Im Roman „Der Vorleser“ von Bernhard Schlink aus dem Jahr 1995 wird ein fünfzehnjähriger Gymnasiast Michael auf der Straße von Übelkeit befallen und von einer unbekannten Frau bei ihr zuhause betreut. Es beginnt ein vor seiner Familie und seinen Schulkameraden geheim gehaltenes erotisches Verhältnis, bis er Hanna, eine Mittdreißigerin, die fast seine Mutter sein könnte, aus den Augen verliert. Im Zuge seines Jusstudiums begegnet er ihr als angeklagte ehemalige SS-Aufseherin bei Gericht wieder. Sie wurde zunächst zu lebenslänglichem Gefängnis verurteilt. Und Michael begann für sie auf Kassetten Literatur vorzulesen, wie sie es als aufmerksame Zuhörerin früher so gern mochte. Er wusste jetzt, dass sie immer gezwungen war ihren Beruf zu wechseln, weil sie sich nicht als Analphabetin outen wollte. Nun im Gefängnis lernte sie Lesen und Schreiben, indem sie immer wieder die Kassette ausschaltete und im Leihbuch nachlas. Sie wird schlussendlich begnadigt. Jetzt erst besuchte Michael die um mehr als zwei Jahrzehnte älter gewordene Frau, um ihr beim Schritt in die Freiheit behilflich zu sein. Einen Tag vor der Entlassung nahm sie sich das Leben.

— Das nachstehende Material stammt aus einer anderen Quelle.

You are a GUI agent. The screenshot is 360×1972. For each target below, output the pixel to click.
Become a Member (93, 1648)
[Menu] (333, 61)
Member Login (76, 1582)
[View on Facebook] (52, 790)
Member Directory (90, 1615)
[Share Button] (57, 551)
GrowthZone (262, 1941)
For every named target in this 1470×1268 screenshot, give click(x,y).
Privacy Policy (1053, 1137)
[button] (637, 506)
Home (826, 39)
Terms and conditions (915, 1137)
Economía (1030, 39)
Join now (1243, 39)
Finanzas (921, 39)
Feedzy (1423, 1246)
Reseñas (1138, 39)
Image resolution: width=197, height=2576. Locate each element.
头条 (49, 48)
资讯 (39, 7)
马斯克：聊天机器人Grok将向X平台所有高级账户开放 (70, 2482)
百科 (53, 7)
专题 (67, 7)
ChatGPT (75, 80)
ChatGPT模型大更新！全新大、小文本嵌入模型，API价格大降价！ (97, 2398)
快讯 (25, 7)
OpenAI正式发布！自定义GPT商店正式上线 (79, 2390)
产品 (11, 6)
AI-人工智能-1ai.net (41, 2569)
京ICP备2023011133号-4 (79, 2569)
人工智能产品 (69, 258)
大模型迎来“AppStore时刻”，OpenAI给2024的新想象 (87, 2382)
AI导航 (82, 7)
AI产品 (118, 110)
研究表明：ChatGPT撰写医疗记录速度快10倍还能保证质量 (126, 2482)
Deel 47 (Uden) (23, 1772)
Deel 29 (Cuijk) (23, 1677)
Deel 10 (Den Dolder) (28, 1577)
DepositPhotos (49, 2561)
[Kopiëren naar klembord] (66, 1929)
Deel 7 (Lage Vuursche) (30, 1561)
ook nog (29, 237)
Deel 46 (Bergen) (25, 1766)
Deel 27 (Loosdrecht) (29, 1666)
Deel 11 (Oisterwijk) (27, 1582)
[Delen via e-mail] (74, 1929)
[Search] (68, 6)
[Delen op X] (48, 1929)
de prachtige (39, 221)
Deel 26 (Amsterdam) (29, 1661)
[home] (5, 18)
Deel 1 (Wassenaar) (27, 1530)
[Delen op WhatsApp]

Nicht zum ersten Mal stiegen mit fortschreitender Lektüre und Ergriffenheit Zweifel an einer laienhaften Dramatisierung auf. Aber das eine Mal wollen wir das Experiment nicht abbrechen. Im Mittelpunkt stehen die bereits erwachsene Hanna und der Gymnasiast Michael, die sich dann zweimal – jeweils älter geworden – wieder begegnen, was eine darstellerische Herausforderung bedeutet, da wir weder die Rolle der Hanna noch die des Michael aufteilen wollen. Ohne viel Überlegung stellen wir uns für die etwas herb geschilderte Hanna einen Alt vor. Beim fünfzehnjährigen Gymnasiasten fehlt diese Spontanität aus dem Gelesenen.

Bild 1: Hans Werner Henze, Szene aus „Das verratene Meer“: Der Sohn beobachtet seine Mutter, Aquarell auf Papier – Paul Sacher Stiftung, Sammlung Hans Werner Henze

Wir assoziieren einen etwa Gleichaltrigen aus Henzes Oper „Das verratene Meer“ und seinen Interpreten Josh Lovell, der es verstand, in der Sohn-Rolle des Noboru seinen Tenor so abwandelnd zu gestalten, dass wir einen eben erst seinen Stimmwechsel Beendenden hörten.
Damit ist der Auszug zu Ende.